Schnellmann weiter: «Denn es sollte ja eigentlich allen klar sein, dass man nur dann reisen kann, wenn die Reise auch bezahlt wird. Wieso also sollte jemand eine Reise buchen, wenn er schon von Anfang an weiss, dass er sie nicht bezahlen und somit auch nicht reisen kann?»

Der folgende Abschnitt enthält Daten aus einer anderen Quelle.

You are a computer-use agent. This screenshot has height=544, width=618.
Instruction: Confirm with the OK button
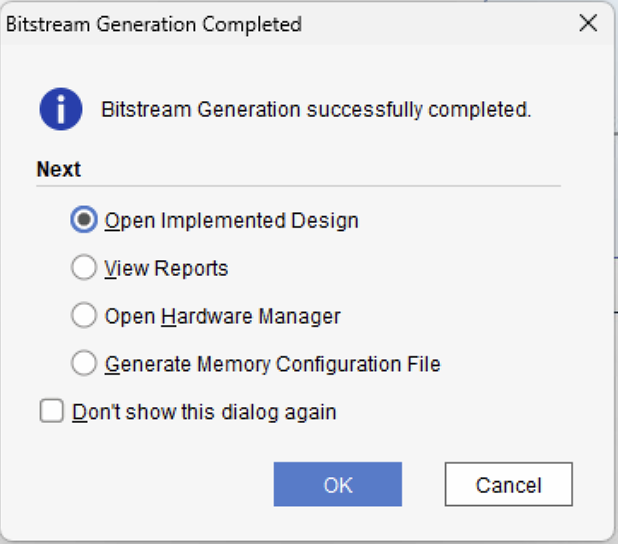(337, 485)
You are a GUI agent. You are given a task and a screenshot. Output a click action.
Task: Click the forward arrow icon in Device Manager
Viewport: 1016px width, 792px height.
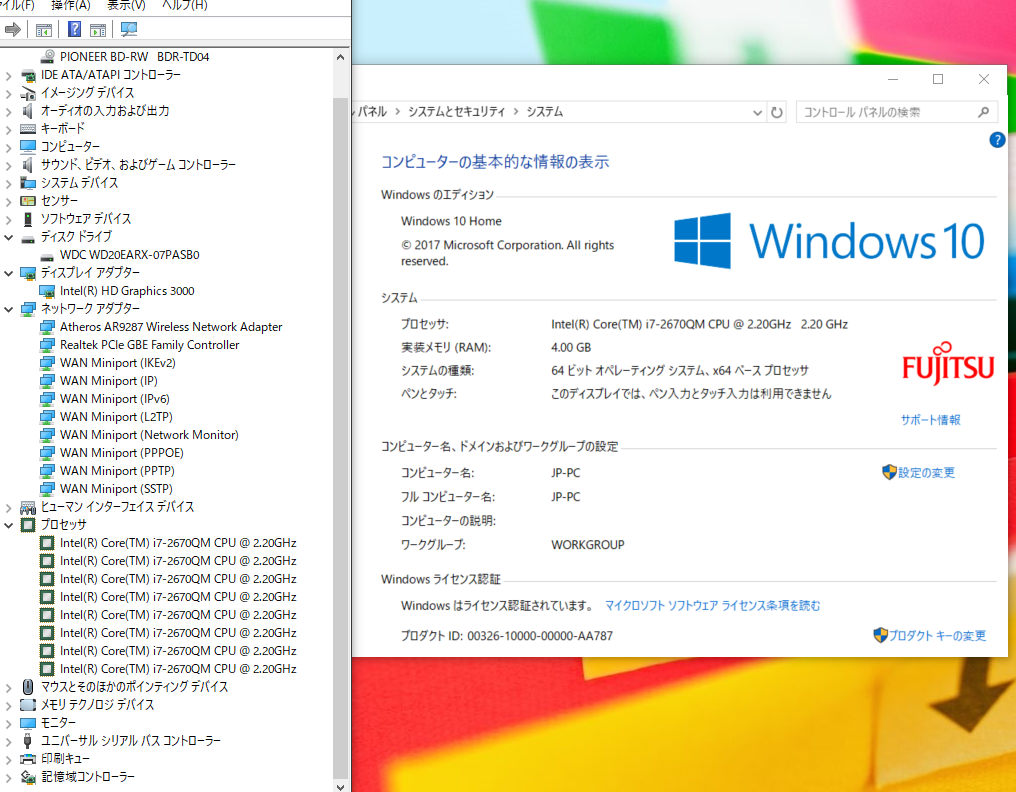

Jetzt warnt der Schweizer Reise-Verband

Nau.ch wollte mit Regula A. sprechen. Auf ein entsprechendes Mail antwortet sie schriftlich. Es sei Rufschädigung, wenn Nau.ch einen Artikel veröffentliche. Sie habe Herrn Schnellmann gesagt, sie werde bezahlen. «Es hat sich sogar rausgestellt, dass ich eine private Reiseversicherung habe, die genau für so einen Schaden aufkommt.»

Das wird wohl nicht klappen. Immerhin: Regula A. dürfte inskünftig Probleme haben, um eine Reise zu buchen. Der Schweizer Reise-Verband (SRV) verschickte unterdessen an seine Mitglieder einer Warnung vor der zahlungsunfähigen Kundin.